Thursday, October 1st, 2009 by Jeffrey A. Cramer

The question in In re: Estate of Max Feinberg (Supreme Court of Illinois, Docket Number 106982, September 24, 2009) concerned the validity of a trust provision which the Court termed a “beneficiary restriction clause”.  Max Feinberg died in 1986.  Prior to his death, he executed a Will and created a Trust.  The pertinent provisions of the Trust were that some of his assets were to be held in trust for the benefit of his grandchildren; however, any of the grandchildren who married outside the Jewish faith or whose non-Jewish spouse did not convert to Judaism within one year of marriage, would be “deemed deceased for all purposes of this instrument as of the date of such marriage”.  In other words, if the grandchildren did not marry within their faith, they would not be entitled to a share of the money left in trust by their grandfather, Max. 

 

            Last year, the Illinois Appellate Court had found the Trust provision to be unenforceable because they ruled it was contrary to the public policy of the State of Illinois.  (383 Ill.
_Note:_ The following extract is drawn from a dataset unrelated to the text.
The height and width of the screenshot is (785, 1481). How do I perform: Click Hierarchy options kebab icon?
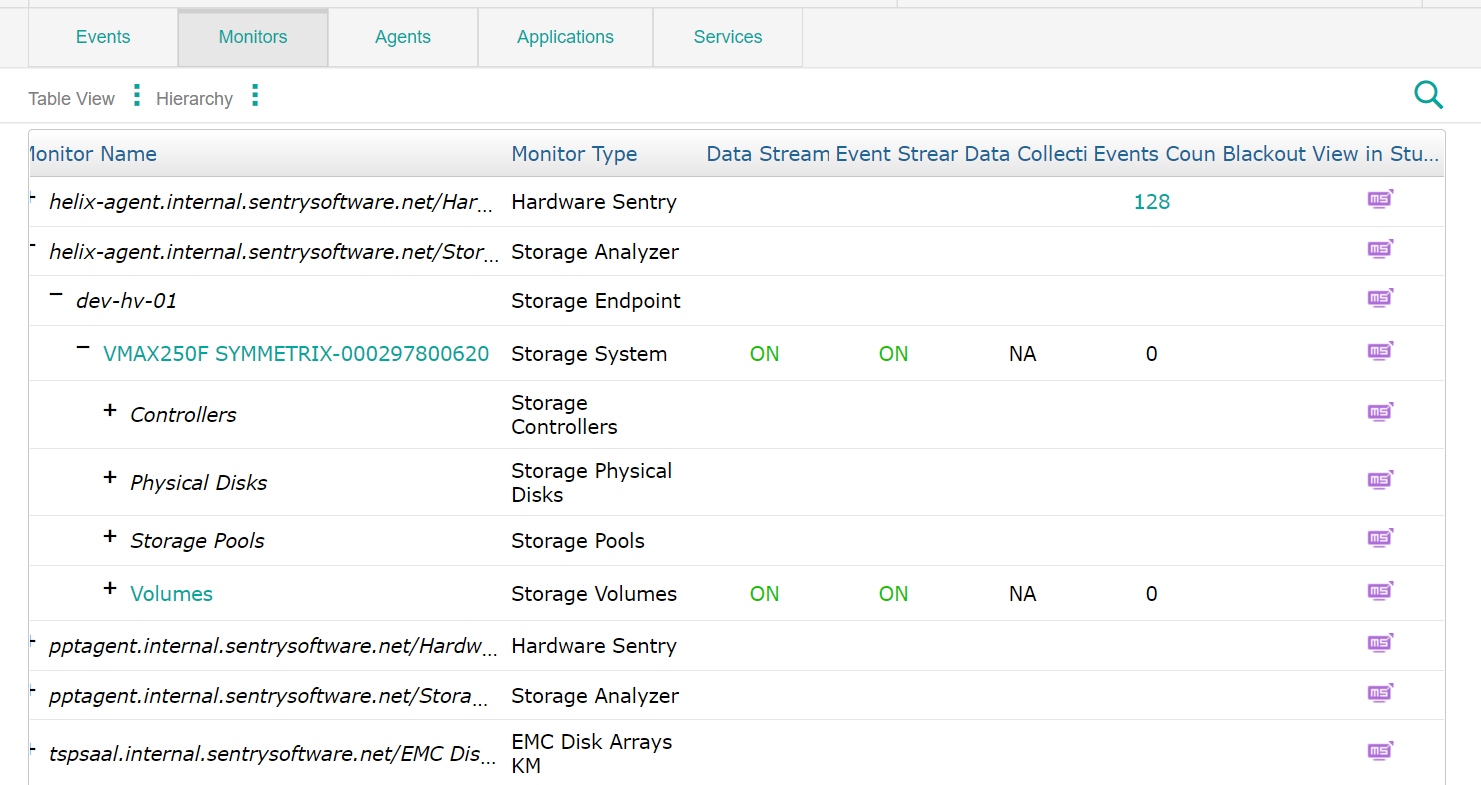coord(255,94)
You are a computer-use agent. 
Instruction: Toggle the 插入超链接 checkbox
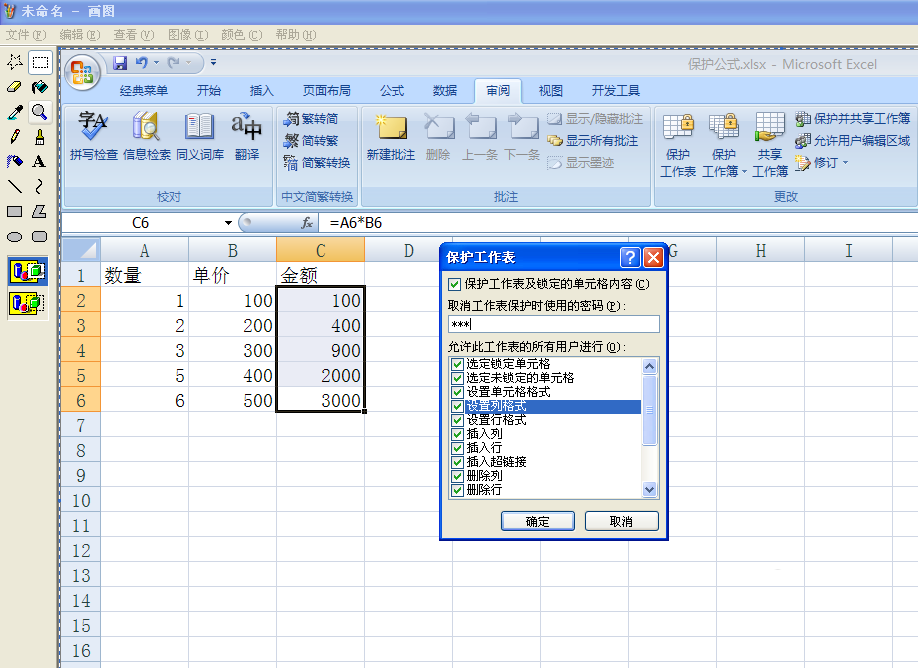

App. 3rd 992).  The appeal to the Illinois Supreme Court created national interest and several Jewish organizations filed amicus briefs.  The Supreme Court reversed the decision of the Appellate Court, but did not directly answer the broad public policy question.  Because Max’s wife, Erla, had survived him and was given a limited power of appointment to direct assets after her death, her actions superseded those of her husband.  She decided, however, to leave certain assets to each of then living grandchildren of Max who were not “deemed deceased” under the beneficiary restriction clause of Max’s Trust.  Essentially, she was following Max’s wishes.  Because of this intervening act, the Court found that no grandchild had a vested interest in the Trust assets and because the distribution plan adopted by Erla had no prospective application, the Court held that the beneficiary restriction clause did not violate public policy under those limited facts.  So, to sum up, a restriction in a Trust that requires marriage within a faith is not “automatically” or “per se” a violation of public policy, but it might be depending upon the facts.  What do you think public policy should be?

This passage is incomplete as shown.